═════ Source text

- The Project on Government Oversight is flagging the financial ties of Mina Hsiang.
- Hsiang is in charge of the Biden administration's digital work across the federal government.
- She has a waiver that allows her to hold onto most of her stock portfolio.
A nonpartisan government watchdog group is sounding an alarm about tech investments held by the Biden administration's top digital officer.
The Project on Government Oversight has filed a complaint raising conflict-of-interest questions about Mina Hsiang, administrator of the US Digital Services.
The letter draws attention to several stock holdings including Hsiang's investment in Rebellion Defense, an artificial intelligence defense company that received a government contract in July 2021. Hsiang joined the administration first as an advisor in January 2021, when the holdings were worth between $15,000 and $50,000.
When she sold the stock on September 30, 2021 — weeks after being tapped to the role of administrator — it was worth between $500,000 and $1 million, her financial disclosures show. Hsiang filed both disclosures past a federal deadline, but within a 30-day grace period where she wouldn't face a late penalty.
The Biden administration granted Hsiang an ethics waiver that allowed her to keep most of her investments. Generally, most officials must divest the shares within three months of joining government from the private sector so that they can avoid having conflicts of interests arise.
Hsiang's role involves overseeing 200 government workers and falls under the White House's Office of Management and Budget, where POGO directed its complaint.
"Ms. Hsiang's significant ongoing investments in tech companies do real harm to the American people by exposing government projects to the influence of an official who may have financial interests in them," Walter Shaub, who leads POGO's Government Ethics Initiative, wrote in the letter.
Shaub, who was director of the Office of Government Ethics under the Obama administration and was critical of ethics rules under the Trump administration, told Insider in an interview that POGO was alarmed by the waiver because of its "shear size."
"It's just unheard of to issue basically an everything waiver for almost all of a person's assets," he said. "That literally puts them above the law."

══════════

Task objective: According to the article on Mina Hsiang's financial ties, on what date did Hsiang sell her Rebellion Defense stock?

═════ The data

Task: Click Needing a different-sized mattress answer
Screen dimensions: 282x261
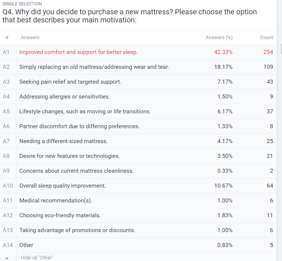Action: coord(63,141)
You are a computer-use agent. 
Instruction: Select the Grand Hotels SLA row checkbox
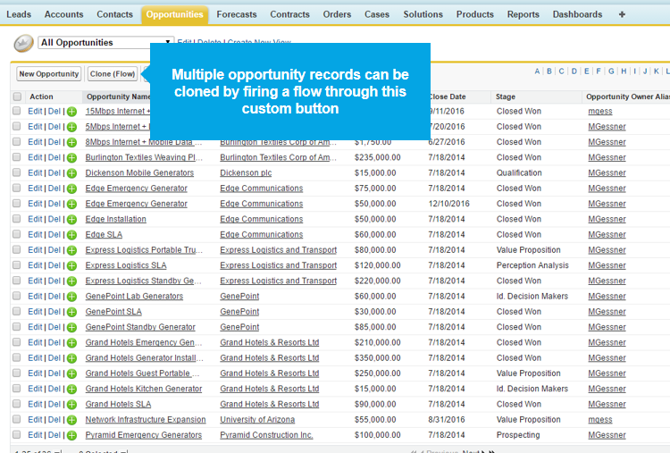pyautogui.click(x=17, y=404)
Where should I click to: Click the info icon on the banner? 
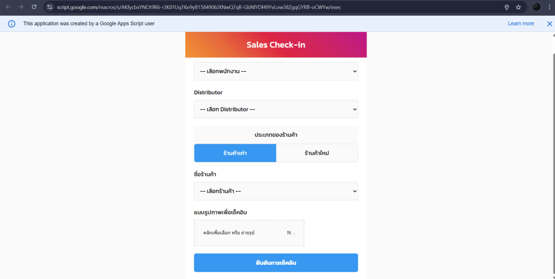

══════════

Your response: She sold it on September 30, 2021.